Do you have a team of students who employ the hook grip without being reminded to do so? If so, you probably have the foundation of a solid team culture.
As we lose coaches and officials, and more importantly struggle to verbalize to students the traits they need to embody to become citizens, we need the small wins.
I recommend starting with the hook grip and going from there.
One of my favorite sports stories of all time began last year; its conclusion has not yet been written.
It was spring, so high school sports were nearing their conclusion. A student of ours had already signed a D1 soccer scholarship, but when her future coach prescribed a weight room test as a practice requirement, she asked for some help preparing.
For several months we’d meet three or so times per week, drilling foundational weight room positions and moving toward some rudimentary strength standards. At some point her natural athleticism revealed itself, as happens with that level of player, so we introduced some Olympic lifting. She relentlessly asked for more coaching. If you have never had the opportunity of working with an athlete who absorbs every lesson with grit and a smile, I sincerely hope you experience it some day.
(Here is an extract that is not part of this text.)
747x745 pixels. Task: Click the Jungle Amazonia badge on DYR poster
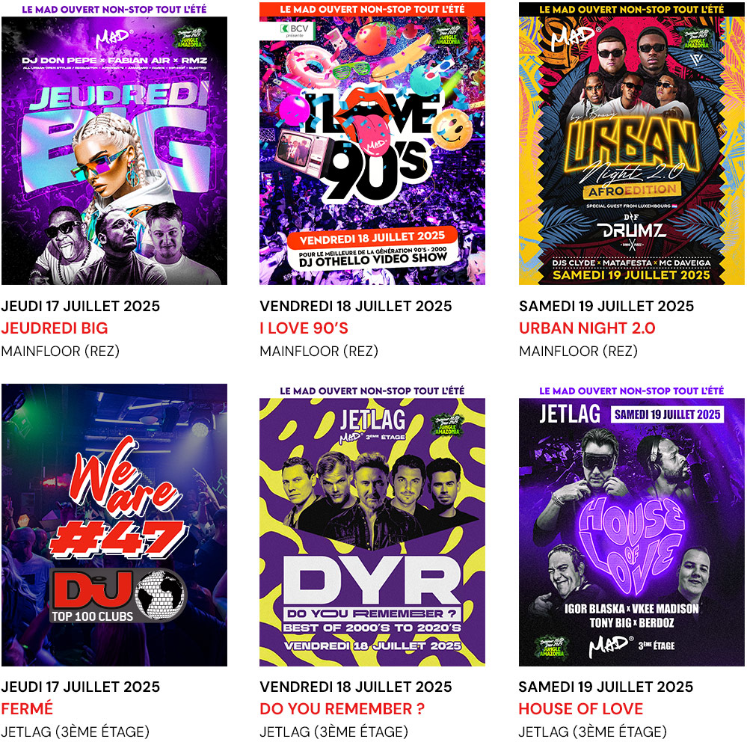[449, 424]
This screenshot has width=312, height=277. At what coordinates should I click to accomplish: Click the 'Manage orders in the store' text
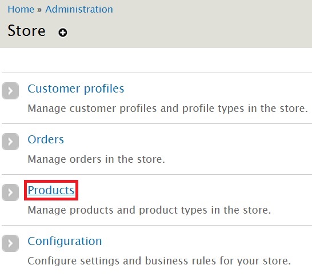97,159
We began muscle snatches, then some power snatches, then hang cleans, and so on. She soaked it all up. Eventually her movements progressed to the point where her strength, and not her technique, became her limiting factor. My instinct then was to pause. Despite her anxiety about her upcoming test, I knew it was unlikely that she’d struggle in a college setting, such was her technical aptitude.
Still, I mentioned that a hook grip could allow her — eventually — to handle more weight in the snatch and clean with the same relative strength.
I don’t think her response was much more than, “Okay.”
She wrapped her fingers around her thumb and never looked back.
Nick Saban is famous for saying that being good is easy: it just takes what it takes. Find a student who understands this, and it’s pretty clear success is inevitable.
Fast forward a calendar year.
I am sitting in the stands of a college soccer stadium, watching a spring game. It’s a low-key affair, with mostly parents in the stands and nothing significant at stake.
For me, though, it’s a culmination of sorts. Our former student is playing with speed and aggression and more notable to me a sort of visible joy. The field is perfect, set against a picturesque hillside of flowers, a far cry from the urban high school at which she developed. She scores her first college goal and jogs over to us after the game.
She is considerate and thoughtful in her conversation, she talks about sportsmanship and work ethic more than results when asked about past efforts. She’s the type of young adult we hope our students can emulate.
I am not certain her callouses from weightlifting, visible or not, had anything to do with the person she’s become. But they remain a symbol and a worthwhile step along the way.